*** Opening DATA PROVIDED ***

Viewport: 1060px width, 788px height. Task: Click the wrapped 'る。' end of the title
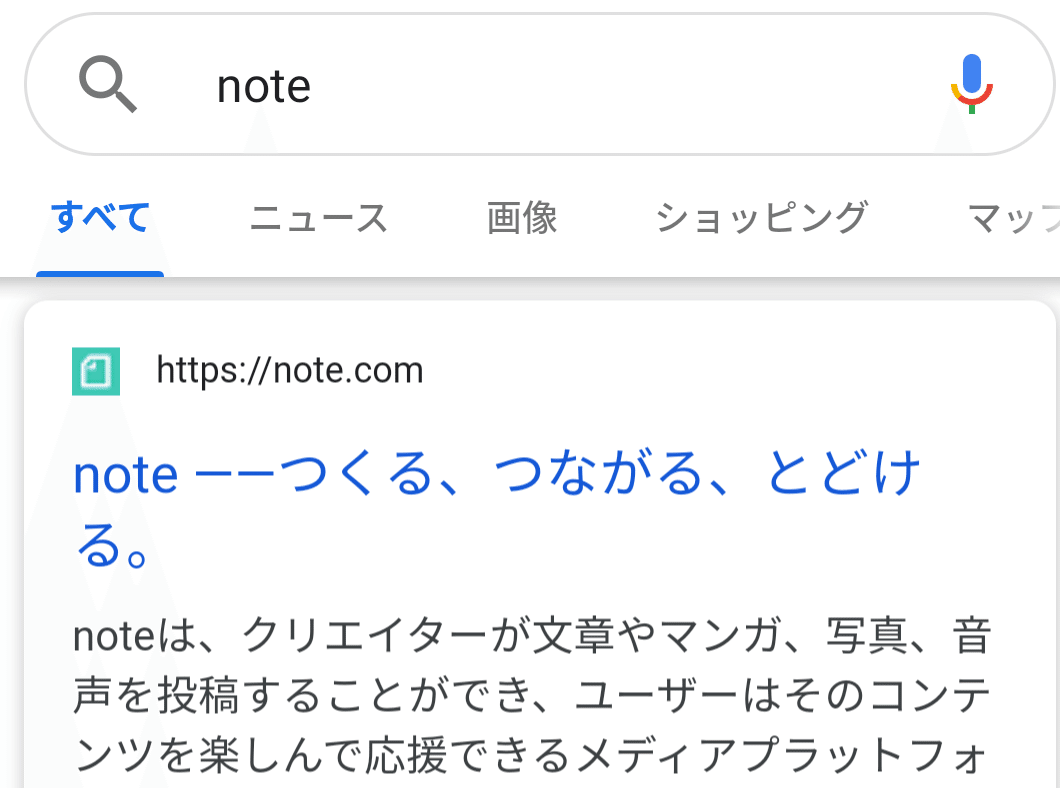112,545
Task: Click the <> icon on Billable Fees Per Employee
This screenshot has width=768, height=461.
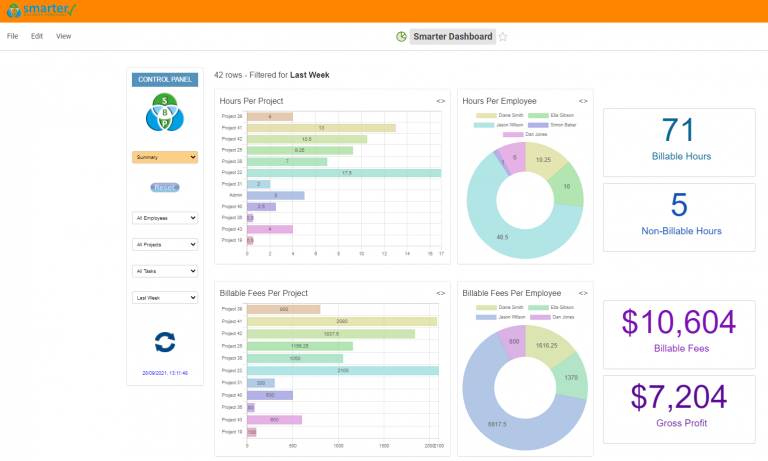Action: 583,293
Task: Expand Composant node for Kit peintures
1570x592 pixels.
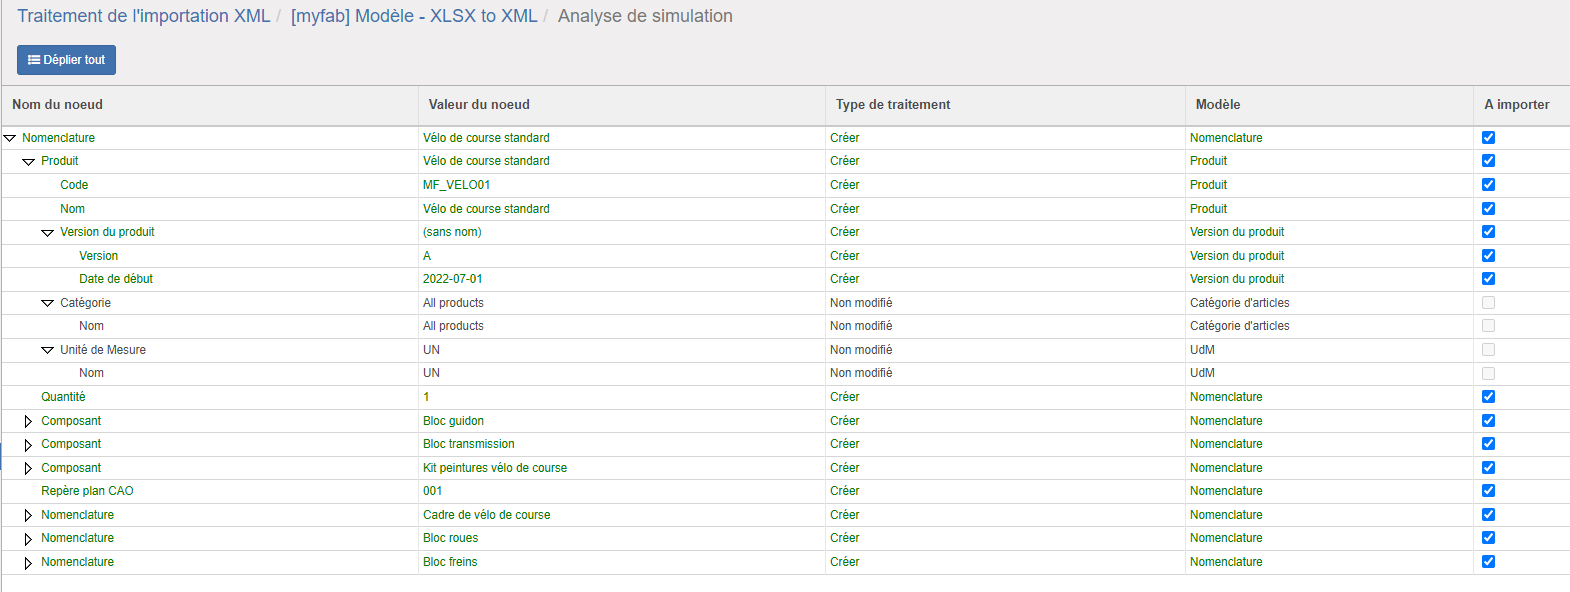Action: pos(28,468)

*** Closing DATA PROVIDED ***

Where an entry contains an image, drop the image and copy everything else word for word.

EXERCISE RESULT -
Viewport: 1060px width, 788px height. Task: Click the wrapped 'る。' end of the title
112,545
Task: Click the <> icon on Billable Fees Per Employee
This screenshot has width=768, height=461.
Action: 583,293
Task: Expand Composant node for Kit peintures
1570x592 pixels.
Action: pos(28,468)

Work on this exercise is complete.